Skip to main content

NEW YORK (The Street) --- U.S. markets will ultimately benefit from the emerging markets rout that underpinned global equity losses for a third day on Monday, fund managers say.

Emerging market stocks are suffering their worst start to a year since 2009 amid a sell-off in the currencies of Turkey, South Africa and Brazil as indebted developing nations struggle with a softer global growth outlook. Making matters worse, access to 'easy money' from stimulus programs is being wound back, exposing countries already running current account deficits.

With emerging market economies on their heels, commodity prices have been dropping, a potential boon to U.S. companies and equities. Meanwhile, the selling in developed market stocks by global investors seeking to cover their losses in emerging markets is a temporary phenomenon, said Wells Fargo Funds Management chief portfolio strategist Brian Jacobsen. 

"Longer term we'll see continued declines in commodity prices which will feed through to input costs for businesses - a positive for profit growth for US companies and our markets," Wisconsin-based Jacobsen said in a phone interview. Wells Fargo oversees around $238 billion in funds under management.

Jacobsen expects a reversal bounce if the Federal Reserve decides not to continue cutting its massive bond-buying program on Wednesday.

He said fears of another emerging markets debt-crisis were probably overblown, citing factors such as better debt-to-GDP ratios, more debt held in local currency bonds which provided easier financing and greater flexibility with exchange rates.

Raymond James chief investment strategist Jeff Saut predicts a fall of between 5-7% or 10-15% for US markets, depending on the extent of losses in emerging markets. He said there was a real possibility of another debt crisis in emerging markets, which would drag on US stocks.

"Baby boomers desperately seeking to recoup their savings (after the global financial crisis) piled into emerging markets and now the chickens have come home to roost," Florida-based Saut said in a phone interview. "But longer term we are in a secular bull market (for the US)."

Saut cautions investors not to jump into US markets or add to their holdings yet - instead, predicting support for the S&P 500 at levels around 1,758. The equity strategist, who helps oversee $400 billion in funds under management, said the Federal Reserve was now unlikely to add to the wind-back of bond purchases on Wednesday.

TheStreet Recommends

Several remain bullish on the longer-term outlook for emerging markets.

*Prompt 1*: Please summarize the article on the emerging markets sell-off in two sentences.
*Prompt 2*: Extend the article on the emerging markets sell-off beyond its final sentence.

*Supplied data*:
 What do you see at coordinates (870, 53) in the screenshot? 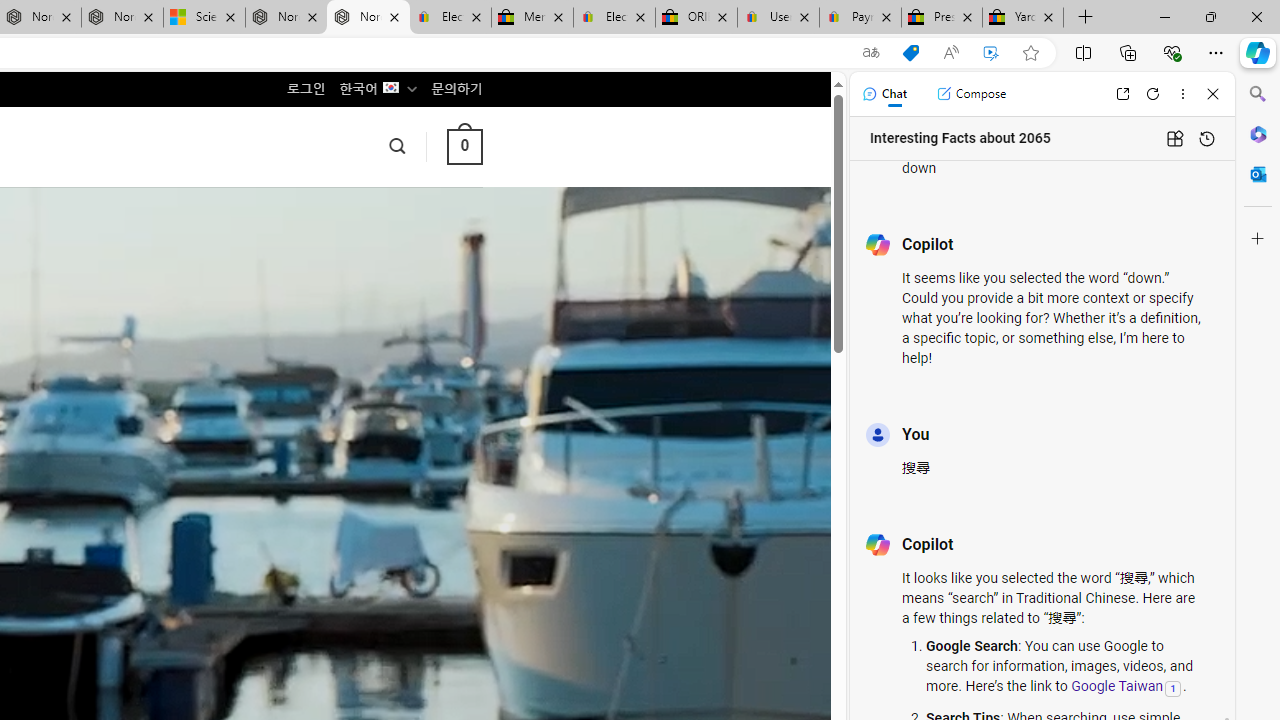
I see `Show translate options` at bounding box center [870, 53].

*Response box 1*: Fund managers say U.S. markets will ultimately benefit from the emerging markets rout, which has driven global equity losses and given emerging market stocks their worst start to a year since 2009, because falling commodity prices should lower business input costs and support U.S. profit growth. Wells Fargo's Brian Jacobsen calls fears of another emerging markets debt crisis probably overblown, while Raymond James's Jeff Saut sees a real possibility of one, predicts a 5-7% or 10-15% fall for U.S. markets, and advises investors not to buy in yet despite a longer-term secular bull market.

*Response box 2*:
Anthony Moro, head of emerging markets for BNY Mellon's depositary receipts business, says compelling valuations in emerging markets means they retain longer-term appeal.

He gives the example of oil companies based in Brazil or Russia versus the US. Aside from governance issues and cost bases, all these companies are doing the same thing - extracting oil and selling it. Yet emerging market oil companies trade on a valuation around three times lower than those in the US, Moro notes.

"We'll have volatility in markets over the next six months but the valuation story is too compelling," the NewYork based executive said in a phone interview."

Like Jacobsen, he downplays the prospect of another full-blown debt crisis for emerging markets but acknowledged continued outflows from those regions in the short-term.

In the meantime, BlackRock recommends diversifying into international stocks. The world's largest money manager noted that 
during a week of negative news, Europe had surprised with a surge in manufacturing data.

"For investors overly focused on U.S. stocks, we would suggest increasing exposures to other large developed markets in Europe and Japan [with an] overweight positions to both of those regions," BlackRock's Global Chief Investment Strategist Russ Koesterich told clients in a note. BlackRock has $4.3 trillion in assets under management.

More broadly, Moro said there was still strong evidence of emerging market issuers coming to the US to raise capital. Last year saw a jump in capital raisings for foreign companies using depositary receipts, with 51 transactions from companies based in 20 countries according to BNY Mellon. This represents 65% a jump on the prior year when there were 31 capital raisings by issuers from 12 countries. BNY Mellon oversees $1.6 trillion in assets under management.